» **SOURCE MATERIAL**:
--- START ---

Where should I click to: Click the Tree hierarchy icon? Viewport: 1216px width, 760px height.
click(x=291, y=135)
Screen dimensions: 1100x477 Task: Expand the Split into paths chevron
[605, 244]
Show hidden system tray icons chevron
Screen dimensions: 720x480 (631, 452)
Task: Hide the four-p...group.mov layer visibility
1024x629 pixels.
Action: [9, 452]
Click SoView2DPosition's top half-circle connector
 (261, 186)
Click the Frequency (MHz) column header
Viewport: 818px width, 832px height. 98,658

--- END ---
--- START ---

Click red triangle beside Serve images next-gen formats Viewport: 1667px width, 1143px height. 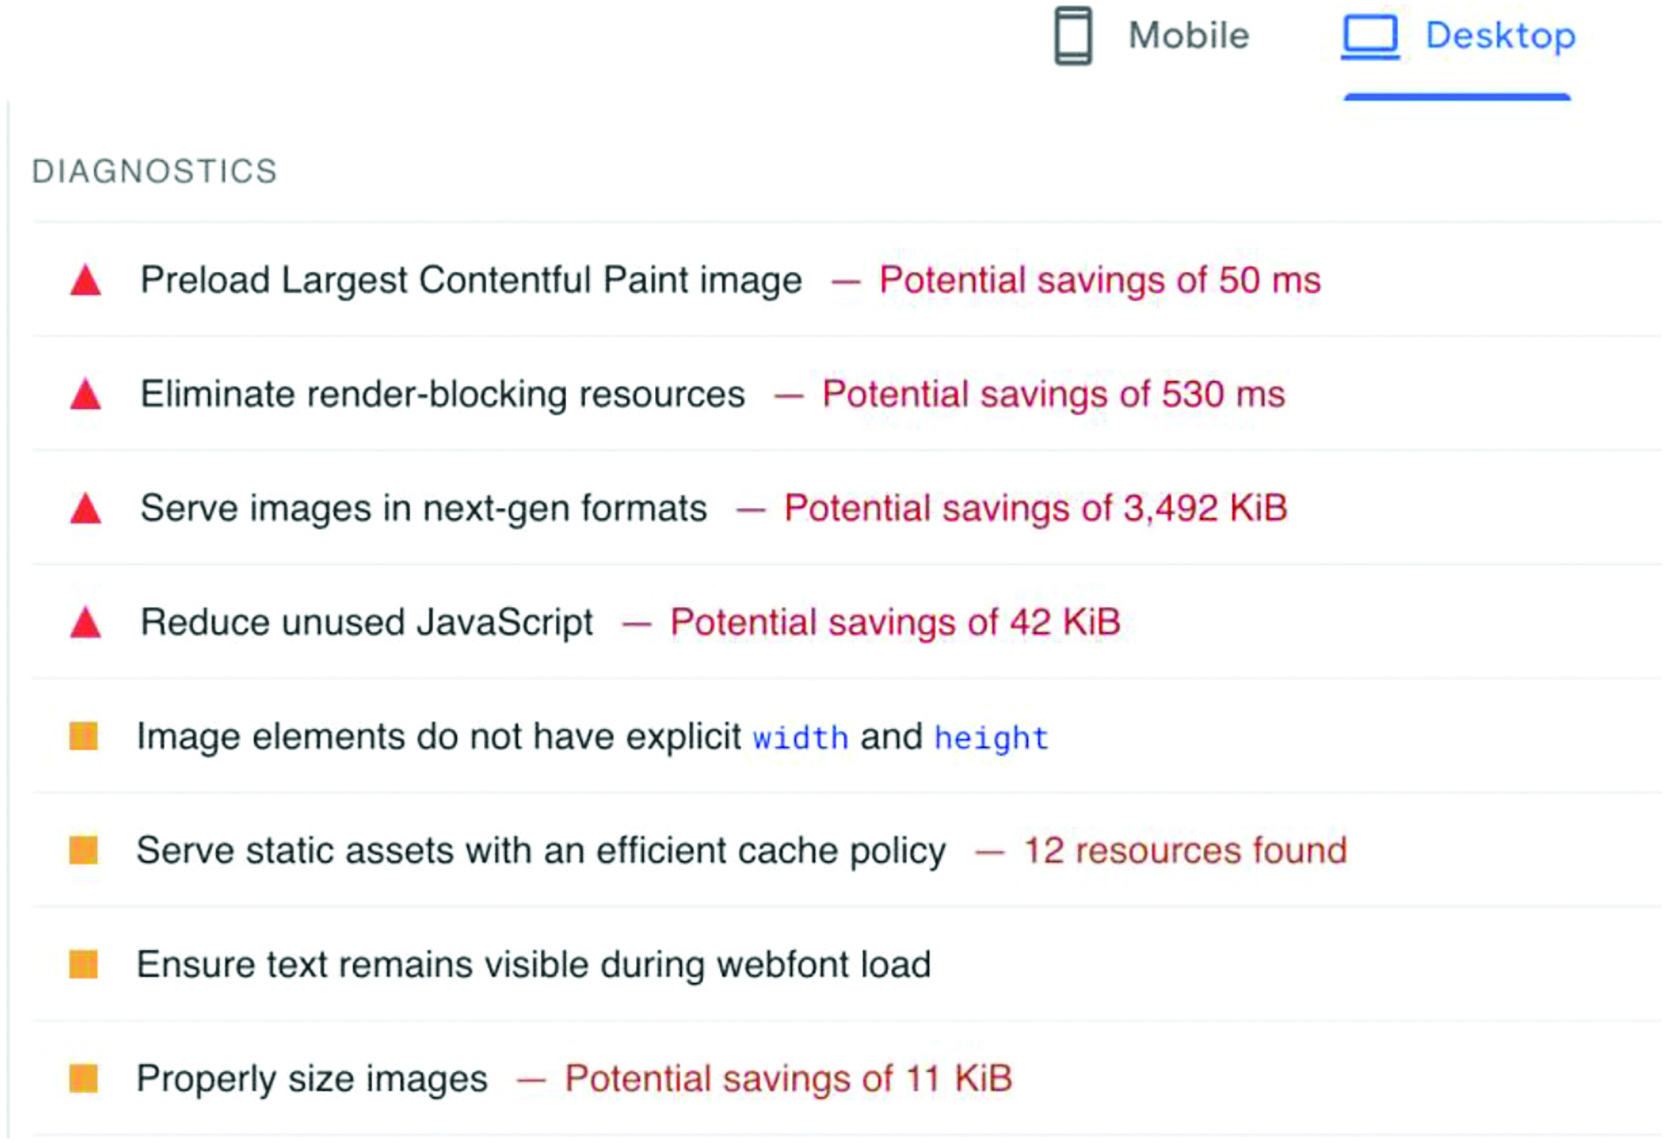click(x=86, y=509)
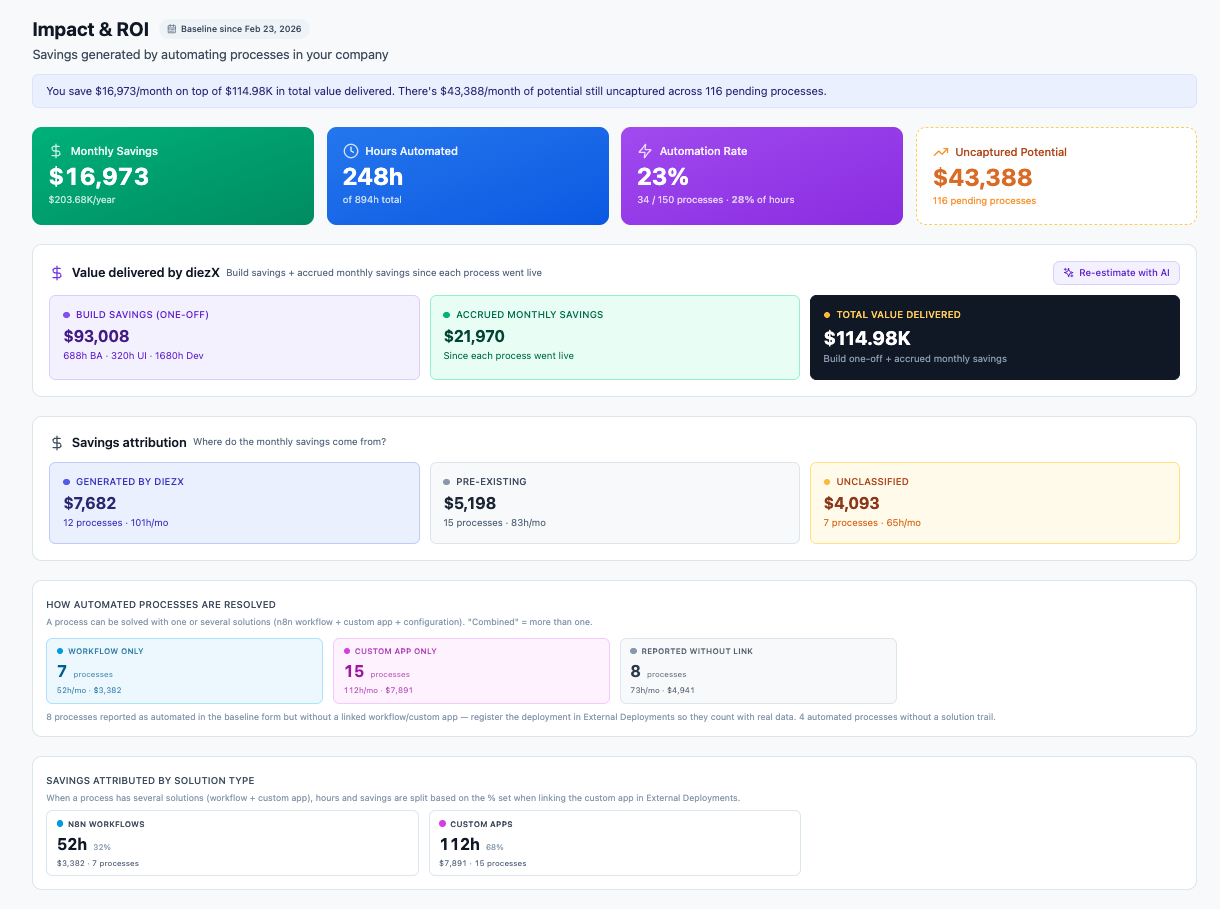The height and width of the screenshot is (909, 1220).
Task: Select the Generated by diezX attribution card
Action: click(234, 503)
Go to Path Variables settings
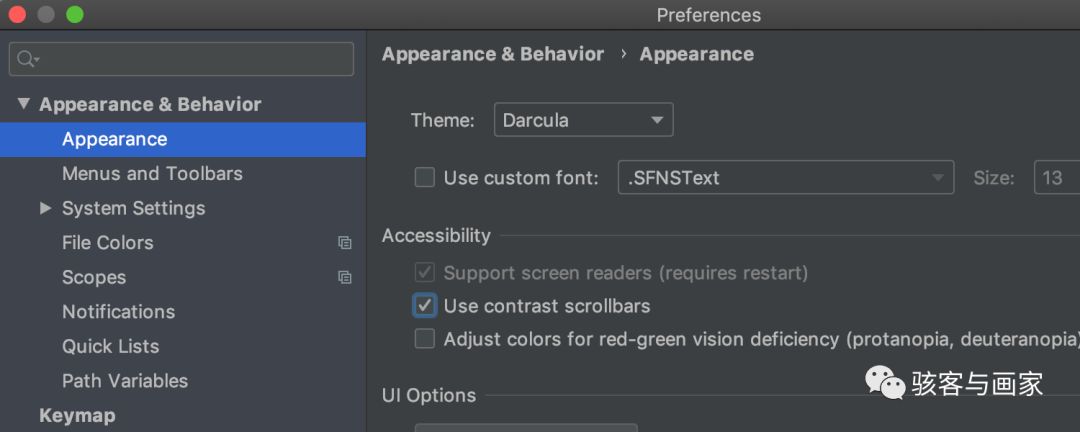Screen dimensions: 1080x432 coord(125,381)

--- END ---

» **PROBLEM REQUIREMENTS**:
Retype exactly the span of lines from the one with "Where should I" through the one with "Task: Hide the"; include both ends and omit the rest of the material.

» **EXPECTED ANSWER**:
Where should I click to: Click the Tree hierarchy icon? Viewport: 1216px width, 760px height.
click(x=291, y=135)
Screen dimensions: 1100x477 Task: Expand the Split into paths chevron
[605, 244]
Show hidden system tray icons chevron
Screen dimensions: 720x480 (631, 452)
Task: Hide the four-p...group.mov layer visibility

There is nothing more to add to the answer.